What you need to do -
Your job with the data below is to output exactly the lines from the one holding "Screen dimensions: 392x393" down to the one holding "Task: Click the pink", both included, and no others.

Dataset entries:
=====

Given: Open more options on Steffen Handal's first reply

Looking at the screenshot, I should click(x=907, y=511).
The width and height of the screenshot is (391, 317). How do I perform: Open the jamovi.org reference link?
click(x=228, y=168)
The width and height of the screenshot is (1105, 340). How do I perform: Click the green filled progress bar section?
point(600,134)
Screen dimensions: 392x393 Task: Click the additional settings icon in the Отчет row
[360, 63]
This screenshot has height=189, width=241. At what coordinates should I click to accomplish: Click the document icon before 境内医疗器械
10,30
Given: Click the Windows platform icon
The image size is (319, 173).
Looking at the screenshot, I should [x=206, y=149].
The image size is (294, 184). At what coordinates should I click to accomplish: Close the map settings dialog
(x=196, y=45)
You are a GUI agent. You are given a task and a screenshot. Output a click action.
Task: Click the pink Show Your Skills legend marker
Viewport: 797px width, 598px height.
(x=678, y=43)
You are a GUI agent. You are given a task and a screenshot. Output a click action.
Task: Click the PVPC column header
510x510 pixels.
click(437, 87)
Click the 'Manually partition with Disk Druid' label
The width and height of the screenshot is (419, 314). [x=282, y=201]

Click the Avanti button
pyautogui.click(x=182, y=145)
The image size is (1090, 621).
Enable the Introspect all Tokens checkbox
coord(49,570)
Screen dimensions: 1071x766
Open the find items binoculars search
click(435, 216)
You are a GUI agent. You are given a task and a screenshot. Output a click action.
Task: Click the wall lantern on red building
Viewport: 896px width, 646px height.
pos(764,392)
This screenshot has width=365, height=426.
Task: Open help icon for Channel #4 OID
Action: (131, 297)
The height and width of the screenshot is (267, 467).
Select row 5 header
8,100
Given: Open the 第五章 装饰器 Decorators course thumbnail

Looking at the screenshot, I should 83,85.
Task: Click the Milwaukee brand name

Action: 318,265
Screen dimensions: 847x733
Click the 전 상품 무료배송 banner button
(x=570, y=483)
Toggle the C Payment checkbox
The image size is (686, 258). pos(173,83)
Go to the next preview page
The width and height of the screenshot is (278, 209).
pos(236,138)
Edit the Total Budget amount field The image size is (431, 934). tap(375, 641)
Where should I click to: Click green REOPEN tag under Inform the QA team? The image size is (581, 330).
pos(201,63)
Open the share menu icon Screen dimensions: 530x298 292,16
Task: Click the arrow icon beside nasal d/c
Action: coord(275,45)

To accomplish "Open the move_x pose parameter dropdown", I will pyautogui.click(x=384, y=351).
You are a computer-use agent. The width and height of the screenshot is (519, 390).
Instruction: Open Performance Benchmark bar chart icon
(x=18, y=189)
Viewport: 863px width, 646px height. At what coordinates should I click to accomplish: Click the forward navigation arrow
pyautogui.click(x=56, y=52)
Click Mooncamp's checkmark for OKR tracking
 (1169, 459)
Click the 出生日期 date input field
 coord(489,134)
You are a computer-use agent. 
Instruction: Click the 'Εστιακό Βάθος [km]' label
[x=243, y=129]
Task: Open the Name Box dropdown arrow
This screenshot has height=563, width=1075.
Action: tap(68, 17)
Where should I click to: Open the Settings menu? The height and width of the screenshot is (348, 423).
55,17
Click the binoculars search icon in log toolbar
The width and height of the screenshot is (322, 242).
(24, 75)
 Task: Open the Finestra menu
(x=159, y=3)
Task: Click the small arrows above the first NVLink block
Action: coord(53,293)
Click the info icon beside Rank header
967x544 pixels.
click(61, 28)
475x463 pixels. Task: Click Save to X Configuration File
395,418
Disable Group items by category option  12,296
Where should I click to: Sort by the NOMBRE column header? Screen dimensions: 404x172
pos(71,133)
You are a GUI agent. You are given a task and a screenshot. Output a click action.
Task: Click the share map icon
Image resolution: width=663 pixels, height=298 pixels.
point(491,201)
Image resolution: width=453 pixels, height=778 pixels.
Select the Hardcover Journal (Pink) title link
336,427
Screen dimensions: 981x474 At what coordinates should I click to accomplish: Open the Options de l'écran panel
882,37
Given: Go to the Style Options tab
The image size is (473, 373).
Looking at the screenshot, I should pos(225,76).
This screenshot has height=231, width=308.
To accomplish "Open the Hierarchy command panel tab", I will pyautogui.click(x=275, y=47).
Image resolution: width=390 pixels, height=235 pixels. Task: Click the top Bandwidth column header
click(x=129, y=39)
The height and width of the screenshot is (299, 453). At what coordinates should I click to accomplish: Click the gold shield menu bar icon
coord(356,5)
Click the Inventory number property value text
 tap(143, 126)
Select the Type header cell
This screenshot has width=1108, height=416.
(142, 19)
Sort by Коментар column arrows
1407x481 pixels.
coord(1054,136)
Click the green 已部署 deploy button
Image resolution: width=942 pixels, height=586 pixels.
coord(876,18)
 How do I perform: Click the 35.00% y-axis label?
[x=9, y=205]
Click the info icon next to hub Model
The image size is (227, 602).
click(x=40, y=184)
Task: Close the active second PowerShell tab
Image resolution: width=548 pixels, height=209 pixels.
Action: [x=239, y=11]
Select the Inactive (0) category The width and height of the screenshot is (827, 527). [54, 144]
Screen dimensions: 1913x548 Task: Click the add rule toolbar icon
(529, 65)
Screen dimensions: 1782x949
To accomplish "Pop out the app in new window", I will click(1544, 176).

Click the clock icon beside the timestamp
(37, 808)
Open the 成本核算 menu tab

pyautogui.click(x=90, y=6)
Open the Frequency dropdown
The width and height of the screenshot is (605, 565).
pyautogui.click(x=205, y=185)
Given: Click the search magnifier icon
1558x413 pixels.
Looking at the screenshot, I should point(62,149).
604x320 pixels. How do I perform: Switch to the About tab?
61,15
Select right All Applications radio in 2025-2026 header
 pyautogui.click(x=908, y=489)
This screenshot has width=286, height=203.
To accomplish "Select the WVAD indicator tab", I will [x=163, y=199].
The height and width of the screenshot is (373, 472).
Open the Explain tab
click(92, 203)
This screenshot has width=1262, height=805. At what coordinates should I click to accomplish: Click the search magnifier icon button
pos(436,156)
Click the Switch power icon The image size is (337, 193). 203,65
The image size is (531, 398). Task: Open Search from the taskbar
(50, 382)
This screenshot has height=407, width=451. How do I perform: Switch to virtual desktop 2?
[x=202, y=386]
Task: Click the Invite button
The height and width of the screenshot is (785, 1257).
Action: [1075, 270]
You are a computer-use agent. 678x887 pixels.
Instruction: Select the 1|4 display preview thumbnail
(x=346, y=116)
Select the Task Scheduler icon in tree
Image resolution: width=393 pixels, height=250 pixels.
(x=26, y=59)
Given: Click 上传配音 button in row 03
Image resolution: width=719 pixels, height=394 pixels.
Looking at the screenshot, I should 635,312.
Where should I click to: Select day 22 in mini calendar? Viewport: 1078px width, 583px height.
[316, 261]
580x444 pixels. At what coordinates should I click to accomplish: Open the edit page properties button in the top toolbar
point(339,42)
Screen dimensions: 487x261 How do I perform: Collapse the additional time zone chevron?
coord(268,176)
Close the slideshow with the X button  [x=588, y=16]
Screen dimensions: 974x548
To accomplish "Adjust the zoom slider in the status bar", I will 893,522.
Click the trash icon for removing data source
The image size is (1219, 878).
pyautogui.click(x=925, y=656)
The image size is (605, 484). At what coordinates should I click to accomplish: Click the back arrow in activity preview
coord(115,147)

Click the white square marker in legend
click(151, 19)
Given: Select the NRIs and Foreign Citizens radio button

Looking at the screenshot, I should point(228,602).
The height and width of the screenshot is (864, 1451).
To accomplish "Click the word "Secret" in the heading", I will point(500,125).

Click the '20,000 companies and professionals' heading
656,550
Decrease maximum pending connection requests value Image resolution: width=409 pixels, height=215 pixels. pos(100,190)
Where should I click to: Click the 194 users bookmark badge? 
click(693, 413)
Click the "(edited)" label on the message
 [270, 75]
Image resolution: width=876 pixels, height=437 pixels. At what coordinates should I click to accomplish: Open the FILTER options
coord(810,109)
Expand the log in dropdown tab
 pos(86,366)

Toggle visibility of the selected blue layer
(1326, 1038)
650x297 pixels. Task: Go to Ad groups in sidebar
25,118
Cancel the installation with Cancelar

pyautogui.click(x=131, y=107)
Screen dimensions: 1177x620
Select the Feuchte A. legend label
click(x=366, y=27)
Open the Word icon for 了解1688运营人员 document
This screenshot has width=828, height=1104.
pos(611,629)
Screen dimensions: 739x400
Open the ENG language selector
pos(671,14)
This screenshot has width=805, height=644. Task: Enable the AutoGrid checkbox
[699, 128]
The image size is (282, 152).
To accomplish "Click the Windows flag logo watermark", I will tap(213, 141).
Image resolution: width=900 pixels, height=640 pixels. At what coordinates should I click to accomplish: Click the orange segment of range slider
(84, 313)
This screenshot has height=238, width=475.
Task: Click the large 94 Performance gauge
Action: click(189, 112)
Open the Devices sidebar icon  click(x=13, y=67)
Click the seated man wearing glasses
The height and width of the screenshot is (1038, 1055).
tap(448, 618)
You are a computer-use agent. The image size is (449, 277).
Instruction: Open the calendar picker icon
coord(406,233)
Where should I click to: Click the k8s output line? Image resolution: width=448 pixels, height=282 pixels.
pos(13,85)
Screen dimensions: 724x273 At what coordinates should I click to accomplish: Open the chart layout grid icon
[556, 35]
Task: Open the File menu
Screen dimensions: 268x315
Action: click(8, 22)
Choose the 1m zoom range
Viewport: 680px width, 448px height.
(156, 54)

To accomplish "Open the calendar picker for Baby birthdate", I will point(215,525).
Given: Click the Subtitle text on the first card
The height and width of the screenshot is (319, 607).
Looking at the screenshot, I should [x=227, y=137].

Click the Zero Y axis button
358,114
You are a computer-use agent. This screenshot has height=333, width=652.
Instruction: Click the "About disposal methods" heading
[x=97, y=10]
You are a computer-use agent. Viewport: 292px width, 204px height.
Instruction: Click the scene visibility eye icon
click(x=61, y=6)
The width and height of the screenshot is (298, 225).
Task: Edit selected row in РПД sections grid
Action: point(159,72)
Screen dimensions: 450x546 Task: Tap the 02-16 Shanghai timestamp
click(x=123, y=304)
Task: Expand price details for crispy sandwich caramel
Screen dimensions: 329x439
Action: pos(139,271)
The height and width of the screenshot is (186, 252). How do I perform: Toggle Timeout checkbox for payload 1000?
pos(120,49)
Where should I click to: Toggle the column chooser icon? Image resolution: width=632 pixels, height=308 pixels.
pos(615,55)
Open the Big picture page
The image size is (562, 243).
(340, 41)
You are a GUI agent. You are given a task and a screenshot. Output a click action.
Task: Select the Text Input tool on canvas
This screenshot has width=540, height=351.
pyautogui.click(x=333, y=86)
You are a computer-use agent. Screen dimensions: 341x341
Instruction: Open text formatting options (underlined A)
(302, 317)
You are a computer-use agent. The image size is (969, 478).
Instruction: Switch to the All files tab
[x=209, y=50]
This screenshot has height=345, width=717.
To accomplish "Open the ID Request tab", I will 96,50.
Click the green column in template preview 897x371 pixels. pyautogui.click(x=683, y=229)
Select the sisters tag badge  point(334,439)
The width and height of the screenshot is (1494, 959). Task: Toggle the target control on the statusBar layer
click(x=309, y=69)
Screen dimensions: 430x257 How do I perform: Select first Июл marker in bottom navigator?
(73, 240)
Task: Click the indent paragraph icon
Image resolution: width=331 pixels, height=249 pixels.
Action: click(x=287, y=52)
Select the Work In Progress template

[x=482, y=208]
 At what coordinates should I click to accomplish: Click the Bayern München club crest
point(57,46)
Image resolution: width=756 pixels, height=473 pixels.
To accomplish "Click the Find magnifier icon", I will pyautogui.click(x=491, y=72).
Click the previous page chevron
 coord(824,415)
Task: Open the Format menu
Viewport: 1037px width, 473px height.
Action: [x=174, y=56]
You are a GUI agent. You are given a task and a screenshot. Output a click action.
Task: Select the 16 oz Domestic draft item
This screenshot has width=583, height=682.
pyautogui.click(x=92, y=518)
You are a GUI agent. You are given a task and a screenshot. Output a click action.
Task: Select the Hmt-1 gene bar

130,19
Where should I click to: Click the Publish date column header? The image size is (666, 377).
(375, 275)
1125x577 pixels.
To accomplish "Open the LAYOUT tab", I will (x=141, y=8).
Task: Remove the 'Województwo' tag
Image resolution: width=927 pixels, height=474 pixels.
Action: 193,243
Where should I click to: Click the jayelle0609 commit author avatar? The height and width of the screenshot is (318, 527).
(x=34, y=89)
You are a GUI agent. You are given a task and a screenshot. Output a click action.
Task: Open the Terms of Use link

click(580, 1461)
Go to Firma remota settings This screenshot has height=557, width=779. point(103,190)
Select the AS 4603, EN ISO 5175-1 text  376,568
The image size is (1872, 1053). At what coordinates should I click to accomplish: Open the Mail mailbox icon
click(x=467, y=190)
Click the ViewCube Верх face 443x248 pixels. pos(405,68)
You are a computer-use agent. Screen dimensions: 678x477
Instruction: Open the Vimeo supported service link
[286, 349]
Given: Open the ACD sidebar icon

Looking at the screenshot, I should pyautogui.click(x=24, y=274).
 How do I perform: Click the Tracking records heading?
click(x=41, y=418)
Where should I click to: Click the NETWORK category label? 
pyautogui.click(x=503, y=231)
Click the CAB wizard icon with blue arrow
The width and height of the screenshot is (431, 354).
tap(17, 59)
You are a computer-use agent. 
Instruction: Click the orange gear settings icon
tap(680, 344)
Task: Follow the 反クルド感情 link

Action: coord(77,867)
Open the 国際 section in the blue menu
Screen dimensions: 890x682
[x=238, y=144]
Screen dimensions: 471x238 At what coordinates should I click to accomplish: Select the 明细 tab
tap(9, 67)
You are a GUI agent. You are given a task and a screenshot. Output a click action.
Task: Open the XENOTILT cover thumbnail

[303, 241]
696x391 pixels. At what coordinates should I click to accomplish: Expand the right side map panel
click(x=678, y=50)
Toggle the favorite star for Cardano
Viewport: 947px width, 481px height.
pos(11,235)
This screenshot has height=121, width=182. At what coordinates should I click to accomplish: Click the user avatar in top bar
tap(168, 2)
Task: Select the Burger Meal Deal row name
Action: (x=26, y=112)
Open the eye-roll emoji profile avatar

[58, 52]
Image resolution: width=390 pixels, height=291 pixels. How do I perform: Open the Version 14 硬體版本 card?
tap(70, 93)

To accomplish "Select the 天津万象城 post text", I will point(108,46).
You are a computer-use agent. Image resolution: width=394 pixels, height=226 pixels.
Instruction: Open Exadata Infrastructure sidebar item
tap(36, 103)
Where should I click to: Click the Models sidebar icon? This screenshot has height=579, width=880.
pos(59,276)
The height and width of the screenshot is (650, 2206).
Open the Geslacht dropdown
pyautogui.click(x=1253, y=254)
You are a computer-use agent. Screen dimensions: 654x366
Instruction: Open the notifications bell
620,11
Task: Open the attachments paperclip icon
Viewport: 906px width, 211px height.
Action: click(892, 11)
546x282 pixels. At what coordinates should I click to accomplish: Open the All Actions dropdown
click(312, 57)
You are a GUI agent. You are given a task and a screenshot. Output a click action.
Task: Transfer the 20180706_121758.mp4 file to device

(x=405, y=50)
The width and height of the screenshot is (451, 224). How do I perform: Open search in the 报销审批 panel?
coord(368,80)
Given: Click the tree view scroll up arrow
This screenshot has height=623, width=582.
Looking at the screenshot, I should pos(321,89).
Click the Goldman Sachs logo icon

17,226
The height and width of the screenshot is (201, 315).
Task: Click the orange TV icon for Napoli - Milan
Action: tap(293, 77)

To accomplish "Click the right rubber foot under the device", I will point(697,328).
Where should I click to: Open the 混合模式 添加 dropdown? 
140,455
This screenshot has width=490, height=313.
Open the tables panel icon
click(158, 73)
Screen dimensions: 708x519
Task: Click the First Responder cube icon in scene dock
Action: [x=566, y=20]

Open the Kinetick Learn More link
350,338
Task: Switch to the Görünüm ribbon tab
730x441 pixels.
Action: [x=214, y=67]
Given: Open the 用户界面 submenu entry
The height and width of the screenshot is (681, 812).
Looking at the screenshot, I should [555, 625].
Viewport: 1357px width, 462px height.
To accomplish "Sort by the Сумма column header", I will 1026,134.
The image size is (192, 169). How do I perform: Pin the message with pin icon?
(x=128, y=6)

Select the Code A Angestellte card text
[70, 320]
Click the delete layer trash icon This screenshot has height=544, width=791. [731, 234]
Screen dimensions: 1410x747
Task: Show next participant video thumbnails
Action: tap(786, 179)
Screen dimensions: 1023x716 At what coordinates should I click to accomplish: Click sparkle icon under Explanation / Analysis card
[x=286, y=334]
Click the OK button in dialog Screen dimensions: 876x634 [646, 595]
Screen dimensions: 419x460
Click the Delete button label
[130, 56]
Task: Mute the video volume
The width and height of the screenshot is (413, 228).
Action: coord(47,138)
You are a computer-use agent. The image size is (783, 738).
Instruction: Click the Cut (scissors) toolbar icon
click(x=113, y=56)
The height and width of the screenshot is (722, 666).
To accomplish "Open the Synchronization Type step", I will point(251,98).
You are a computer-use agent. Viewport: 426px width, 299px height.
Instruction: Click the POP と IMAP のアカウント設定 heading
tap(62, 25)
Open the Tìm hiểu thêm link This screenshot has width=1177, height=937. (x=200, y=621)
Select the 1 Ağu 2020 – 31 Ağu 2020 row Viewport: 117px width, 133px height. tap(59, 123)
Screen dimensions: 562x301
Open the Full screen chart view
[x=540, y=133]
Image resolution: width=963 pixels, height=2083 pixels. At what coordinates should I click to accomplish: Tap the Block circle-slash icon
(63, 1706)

=====

Solved problem -
Screen dimensions: 392x393 Task: Click the additional settings icon in the Отчет row
[360, 63]
This screenshot has height=189, width=241. At what coordinates should I click to accomplish: Click the document icon before 境内医疗器械
10,30
Given: Click the Windows platform icon
The image size is (319, 173).
Looking at the screenshot, I should [x=206, y=149].
The image size is (294, 184). At what coordinates should I click to accomplish: Close the map settings dialog
(x=196, y=45)
You are a GUI agent. You are given a task and a screenshot. Output a click action.
Task: Click the pink Show Your Skills legend marker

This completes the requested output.